The Soul of Shame
I had the chance to hear Dr. Curt Thompson speak this past week about his new book The Soul of Shame. In his second book [the first being The Anatomy of the Soul, also recommended], Dr. Thompson dives into the biological, psychological, and social roots of shame. It is something we all experience, and as I read this book I am reminded of just how much shame exists outside of my awareness - influencing most of my thoughts and interactions.
Dr. Thompson describes the neurobiological functions our brain goes through as it thrives on connection with other people. Connection actually helps our brain become more integrated, we have a better understanding of ourselves because of it, and we feel more whole. Shame does the opposite, it makes us isolate which removes further from our awareness where we really are. It’s simple, but it captures the dynamic of why we pull back, and why it becomes harder and harder to share the longer we pull back. In the first chapter Dr. Thompson writes: “...the very act of turning away, while temporarily protecting and relieving us from our feeling (and the gaze of the “other”), ironically simultaneously reinforces the very shame we are attempting to avoid...indeed this dance between hiding and feeling shame itself becomes a tightening of the noose. We feel shame, and then feel shame for feeling shame. It begets itself.” (p. 31)
If I feel shame about something I think, or something I did, and I do not share this moment with those around me, it gets buried. My own way of thinking through it is tainted with shame that has been built up inside of me - so in order to avoid the potential reality of what I am experiencing, I push it aside, bury it deep, forget it was ever there. I move one step further away from having a right assessment of myself.
Connection reverses this and it is vital to battling our core emotional experience of shame.
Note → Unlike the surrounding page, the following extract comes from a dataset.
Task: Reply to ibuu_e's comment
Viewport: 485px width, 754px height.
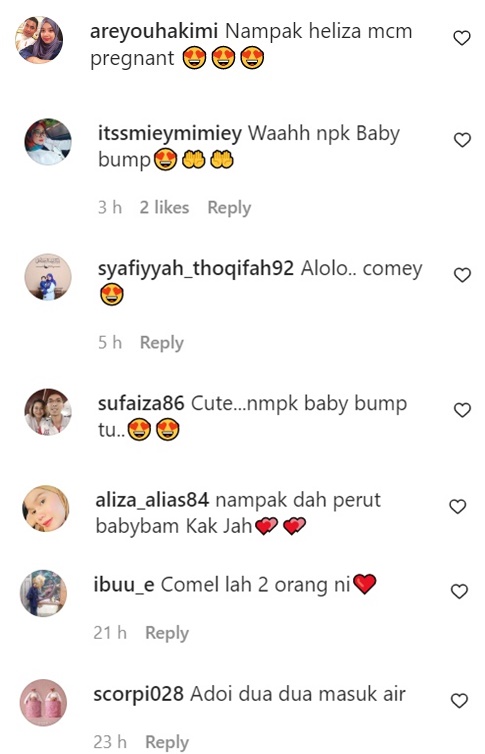Action: [x=167, y=633]
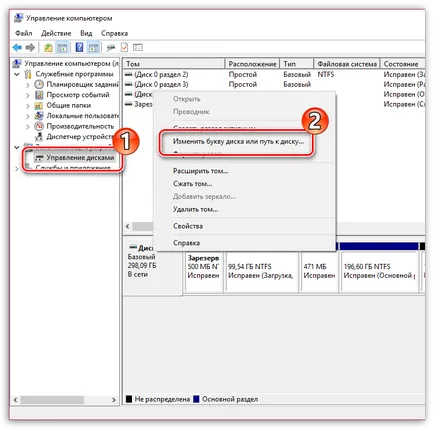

This is part of the reason people hire counselors. The deep rooted shame that begins affecting our daily living becomes too much to carry, and we need someone to step in and help us sift through it. Dr. Thompson writes from his experience as a psychiatrist and what he has seen walking with people as they develop an understanding of how to live with the shame in their lives. It is the beginning, a learning experience of how to start being more real. If this terrifies you - you’re in good company! Even as I read this book I am confronted with how much I refuse to deal with my shame, instead wanting to present myself as having it all together - hoping nobody finds out that I rarely know what I’m doing and often feel deeply inadequate.
Though I have not quite finished this book yet, I have been deeply challenged by Dr. Thompson’s research and writing on this topic. I would encourage you to grab a copy and begin exploring the nature of shame in your own life.
If you have read any of Dr. Thompson’s work, or pick up this book, let me know what you think!